境界が最初から定義されている場合 – データ使用、意思決定権、文書化、説明責任について – チームは、新しいツールを試験的に導入し、ワークフローを改良し、人工知能の使用例を拡大することができる。意図しない結果について常に心配する必要はない。ガバナンスにより、共有された期待が生まれ、承認がスピードアップし、所有権が明確になり、法的または規制上のブロッカーが減り、パイロットプロジェクトから企業全体への展開が容易になる。
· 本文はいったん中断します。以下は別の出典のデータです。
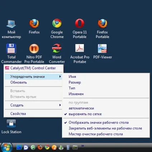Expand the 'Создать' submenu arrow
This screenshot has width=152, height=152.
point(60,105)
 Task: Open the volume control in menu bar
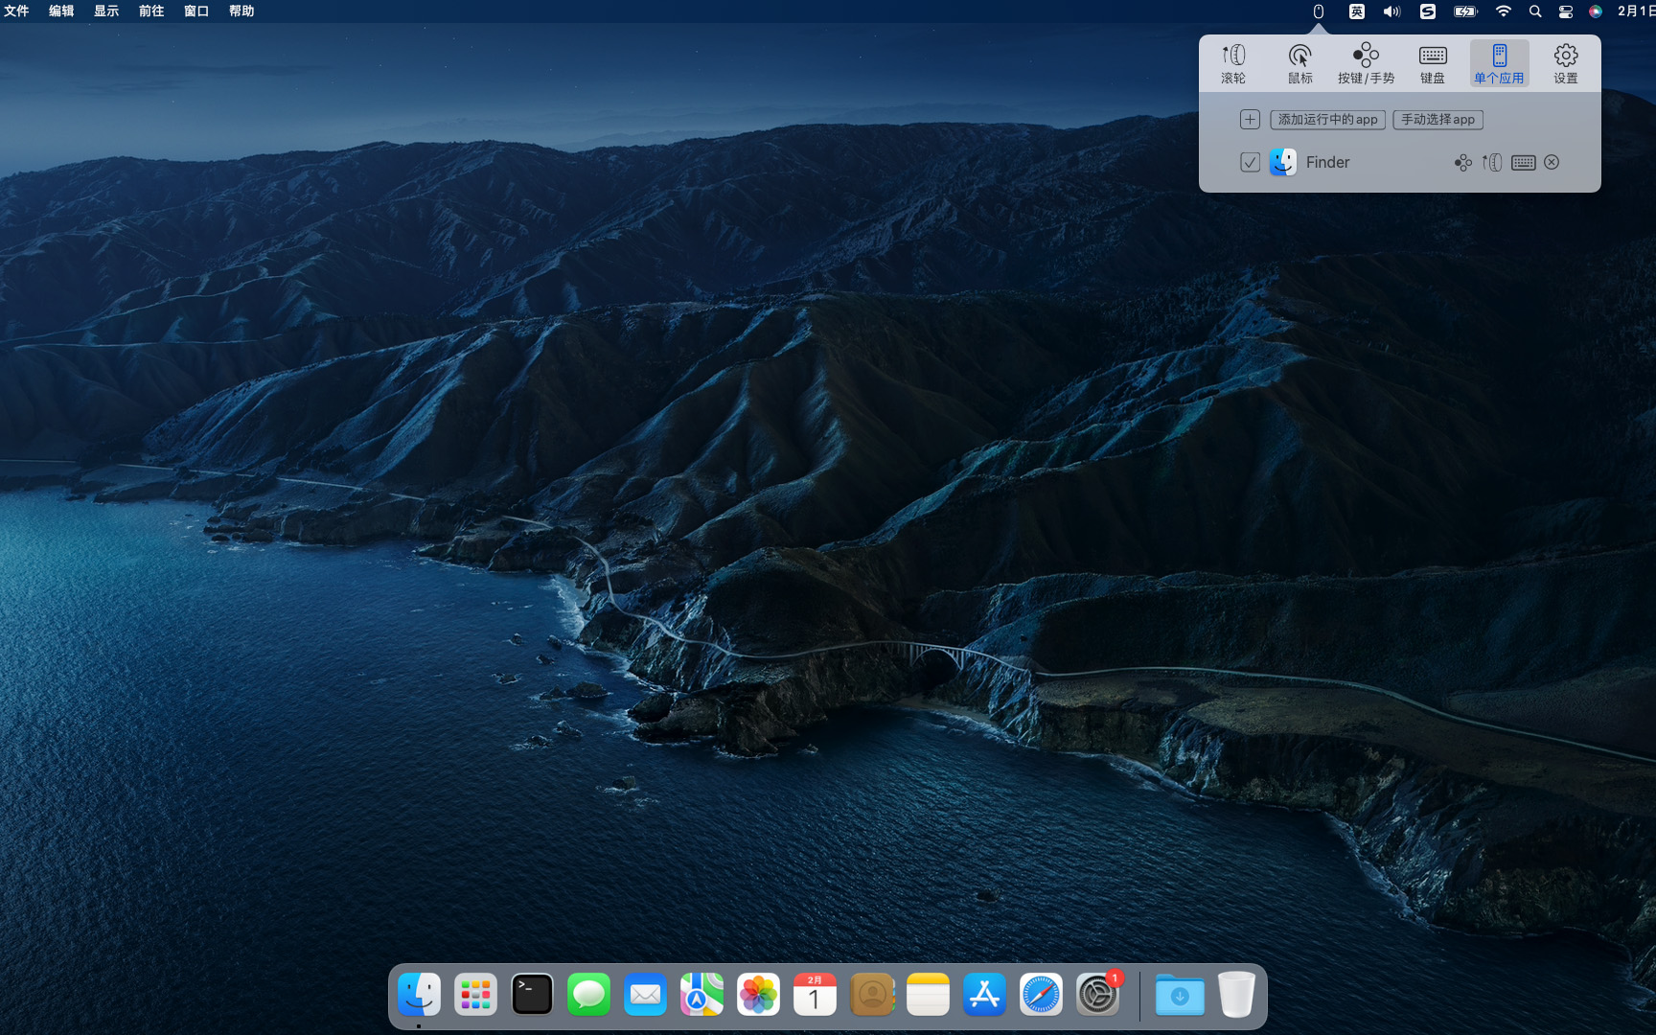tap(1392, 12)
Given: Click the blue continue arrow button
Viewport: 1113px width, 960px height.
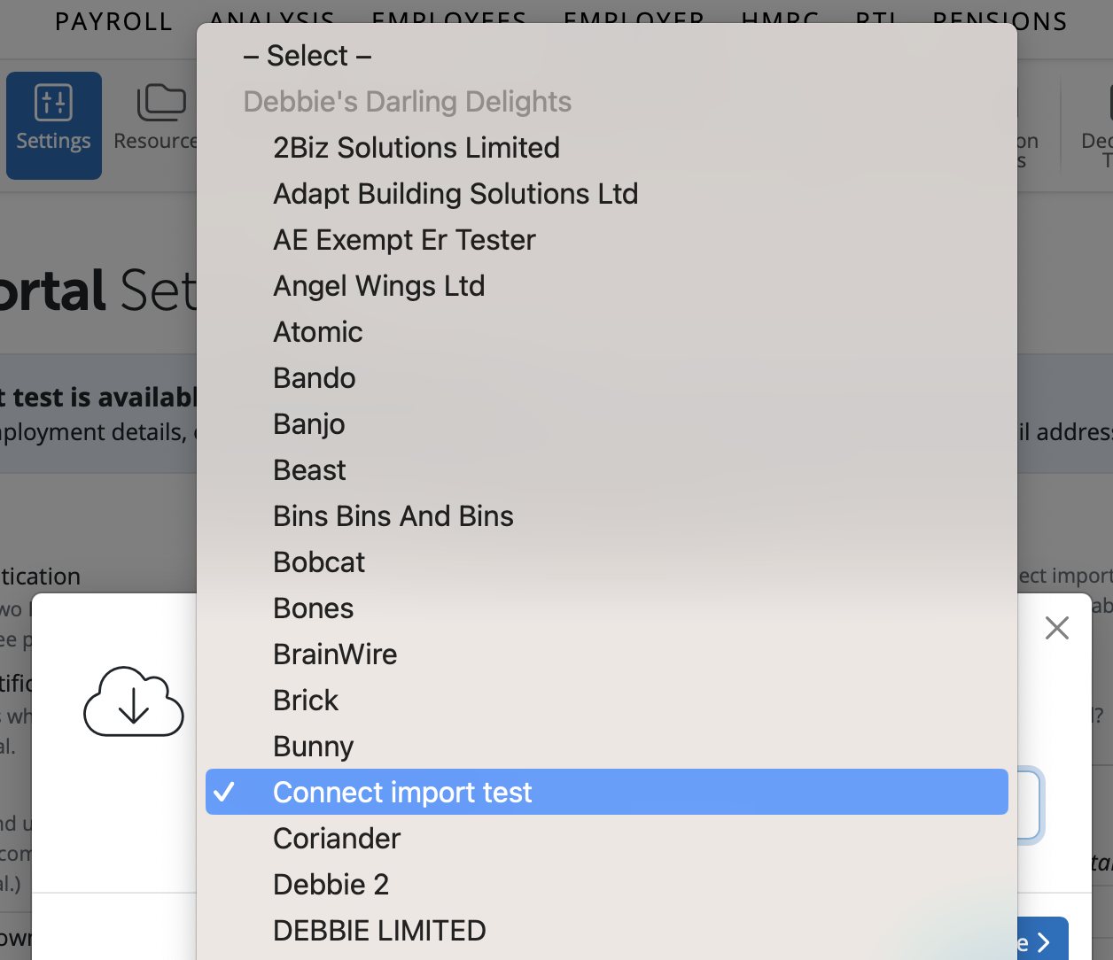Looking at the screenshot, I should click(1043, 941).
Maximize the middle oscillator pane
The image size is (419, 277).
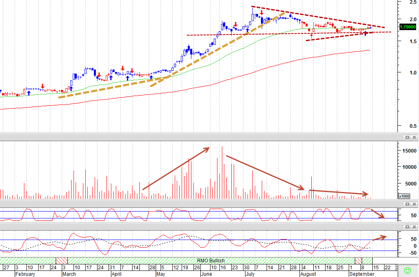(407, 204)
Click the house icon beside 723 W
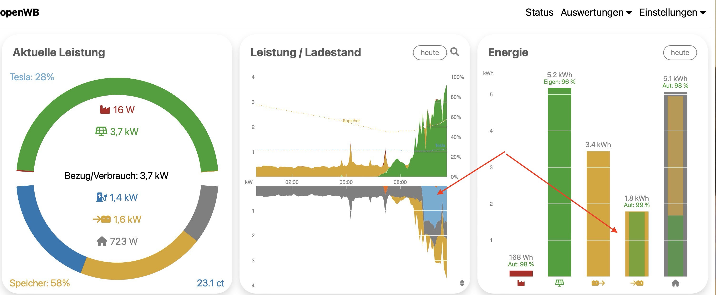Image resolution: width=716 pixels, height=295 pixels. coord(102,241)
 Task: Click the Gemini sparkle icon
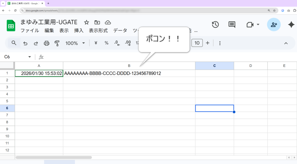pyautogui.click(x=291, y=25)
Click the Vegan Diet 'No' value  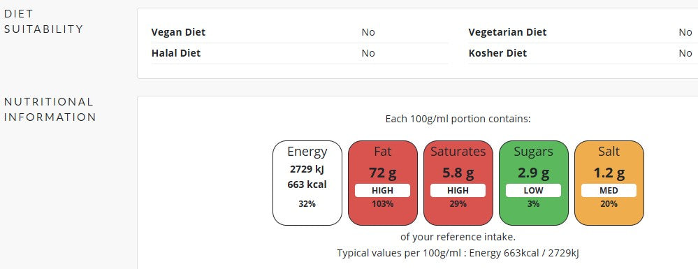(368, 32)
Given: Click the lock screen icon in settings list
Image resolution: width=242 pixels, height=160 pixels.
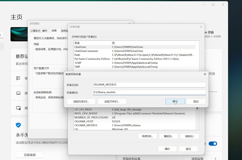Looking at the screenshot, I should (x=18, y=108).
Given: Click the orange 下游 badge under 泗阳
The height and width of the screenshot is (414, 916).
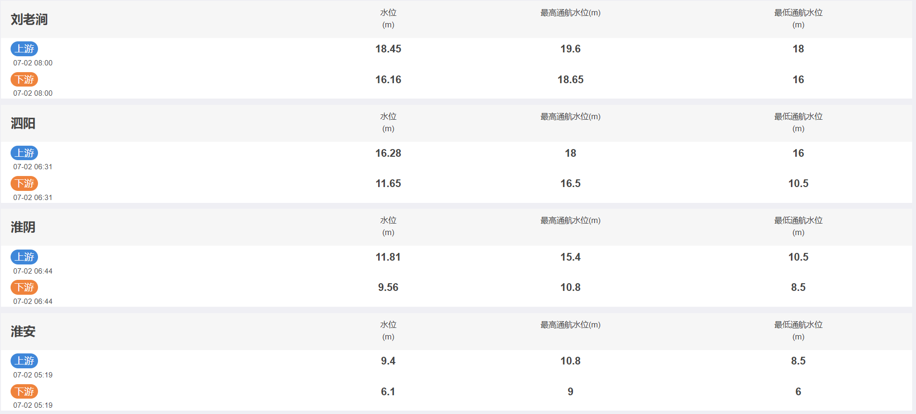Looking at the screenshot, I should [x=25, y=183].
グローバル企業の場合、これはまた、人工知能ガバナンスが一刀両断で解決できるものではないことを認識することを意味する。コンプライアンス期待は国や人事機能(採用、業績管理、従業員データ管理など)によって異なり、人事システムはその複雑さを念頭に管理する必要がある。人事部門における人工知能を長期的な能力として扱い、戦術的なショートカットとして扱わない企業が、この移行を最も成功裡に乗り切っている。長期的に考え、計画する場合、人工知能コンプライアンスは最初から設計されるべきであり、後に考慮されるものではない。

最終的な考え

人事部門における人工知能は、もう技術的な実験や生産性のショートカットではない。人事部門の責任の核心的な部分となり、明確な所有権、透明性、継続的な監視が必要である。ただし、多くの人事部門は人工知能をある程度漸進的に採用してきたが、規制当局が今期待しているガバナンス構造を持っていない。
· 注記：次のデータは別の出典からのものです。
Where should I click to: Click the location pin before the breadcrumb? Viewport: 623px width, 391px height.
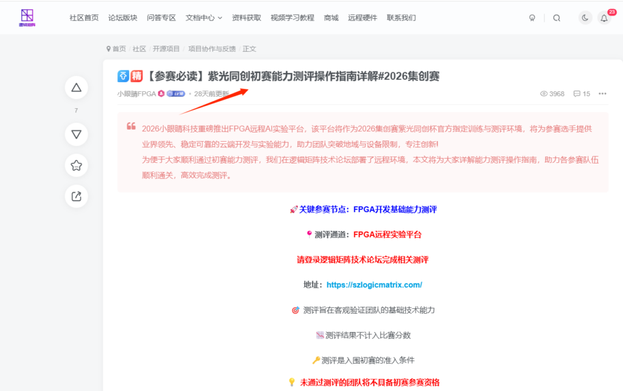(x=107, y=49)
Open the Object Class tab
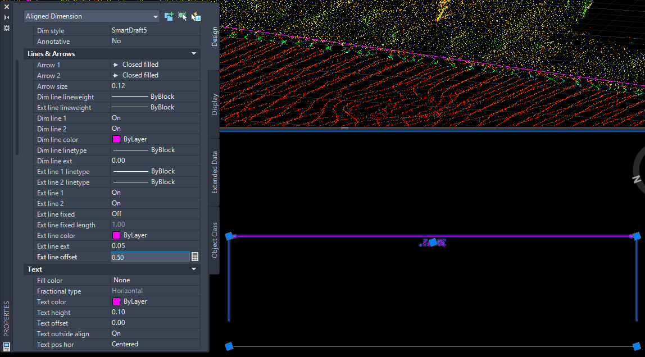 pyautogui.click(x=216, y=241)

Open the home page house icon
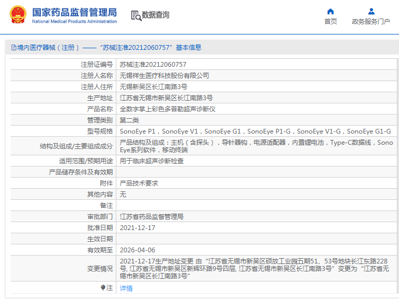coord(330,12)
このギャップを解決できない企業は、技術的、法的、評判的観点で後れを取るリスクがある。2026年、人事部門における責任ある人工知能の使用は、もう選択肢ではない。人事部門の仕事の一部である。

Merryn Roberts-Ward、HSP Groupのシニアディレクター、グローバルピープルソリューションズは、多くの業界で組織が世界的に拡大し運営する際に支援する豊富な経験を持つ国際的なHR専門家です。彼女の専門知識は、国境を越えた労働力管理、従業員関係、グローバルコンプライアンス、運用準備にわたり、組織が多様な文化的および規制環境で複雑な人事課題に対処するのを支援しています。彼女のキャリアの中で、Merrynは、国際的な拡大、組織内の大規模な労働力変更、従業員転勤、およびコンプライアント且つスケーラブルなHR戦略の開発について、公的および私的組織にアドバイスを提供してきました。彼女は、リーダーシップチームと密接に協力して、実用的なプロセスを設計し、堅牢なポリシーを構築し、効果的な従業員関係をサポートし、組織が自信を持って国際的な労働力を管理し、従業員を関与させることができるようにしています。